* [PATCH] drm: Explicitly compute the last cacheline for clflush on range
@ 2015-10-16 19:55 Chris Wilson
2015-10-17 20:03 ` Imre Deak
0 siblings, 1 reply; 6+ messages in thread
From: Chris Wilson @ 2015-10-16 19:55 UTC (permalink / raw)
To: intel-gfx; +Cc: Daniel Vetter, dri-devel
Fixes regression from
commit afcd950cafea6e27b739fe7772cbbeed37d05b8b
Author: Chris Wilson <chris@chris-wilson.co.uk>
Date: Wed Jun 10 15:58:01 2015 +0100
drm: Avoid the double clflush on the last cache line in drm_clflush_virt_range()

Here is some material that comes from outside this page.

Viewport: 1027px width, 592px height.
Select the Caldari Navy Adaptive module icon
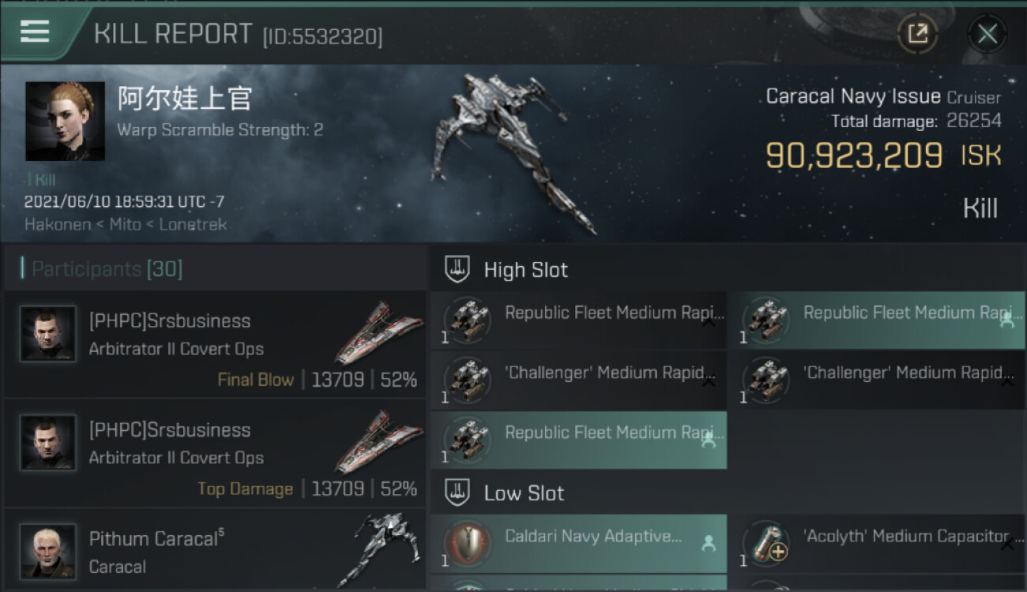coord(467,544)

I'm stumped. Looking at the loop we should be iterating over every cache
line until we reach the start of the cacheline after the end of the
virtual range. Evidence says otherwise.
More bizarely, I stored the last address to be clflushed and found it to
be equal to the start of the cacheline containing the last byte. Doubly
purplexed.
Bugzilla: https://bugs.freedesktop.org/show_bug.cgi?id=92501
Testcase: gem_tiled_partial_pwrite_pread/reads
Signed-off-by: Chris Wilson <chris@chris-wilson.co.uk>
Cc: Imre Deak <imre.deak@intel.com>
Cc: Daniel Vetter <daniel.vetter@ffwll.ch>
---
drivers/gpu/drm/drm_cache.c | 9 ++++++---
1 file changed, 6 insertions(+), 3 deletions(-)

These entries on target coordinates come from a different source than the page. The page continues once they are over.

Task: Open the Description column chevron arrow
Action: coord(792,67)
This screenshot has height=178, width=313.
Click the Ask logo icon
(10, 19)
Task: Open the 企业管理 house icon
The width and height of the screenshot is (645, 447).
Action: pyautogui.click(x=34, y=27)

diff --git a/drivers/gpu/drm/drm_cache.c b/drivers/gpu/drm/drm_cache.c
index 6743ff7dccfa..7c909bc8b68a 100644
--- a/drivers/gpu/drm/drm_cache.c
+++ b/drivers/gpu/drm/drm_cache.c
@@ -131,10 +131,13 @@ drm_clflush_virt_range(void *addr, unsigned long length)
#if defined(CONFIG_X86)
if (cpu_has_clflush) {
const int size = boot_cpu_data.x86_clflush_size;
- void *end = addr + length;
- addr = (void *)(((unsigned long)addr) & -size);
+ void *end;
+
+ end = (void *)(((unsigned long)addr + length - 1) & -size);
+ addr = (void *)((unsigned long)addr & -size);
+
mb();
- for (; addr < end; addr += size)
+ for (; addr <= end; addr += size)
clflushopt(addr);
mb();
return;
--
2.6.1
_______________________________________________
Intel-gfx mailing list
Intel-gfx@lists.freedesktop.org
http://lists.freedesktop.org/mailman/listinfo/intel-gfx
^ permalink raw reply related [flat|nested] 6+ messages in thread
* Re: [PATCH] drm: Explicitly compute the last cacheline for clflush on range
2015-10-16 19:55 [PATCH] drm: Explicitly compute the last cacheline for clflush on range Chris Wilson
@ 2015-10-17 20:03 ` Imre Deak
2015-10-18 12:28 ` Chris Wilson
0 siblings, 1 reply; 6+ messages in thread
From: Imre Deak @ 2015-10-17 20:03 UTC (permalink / raw)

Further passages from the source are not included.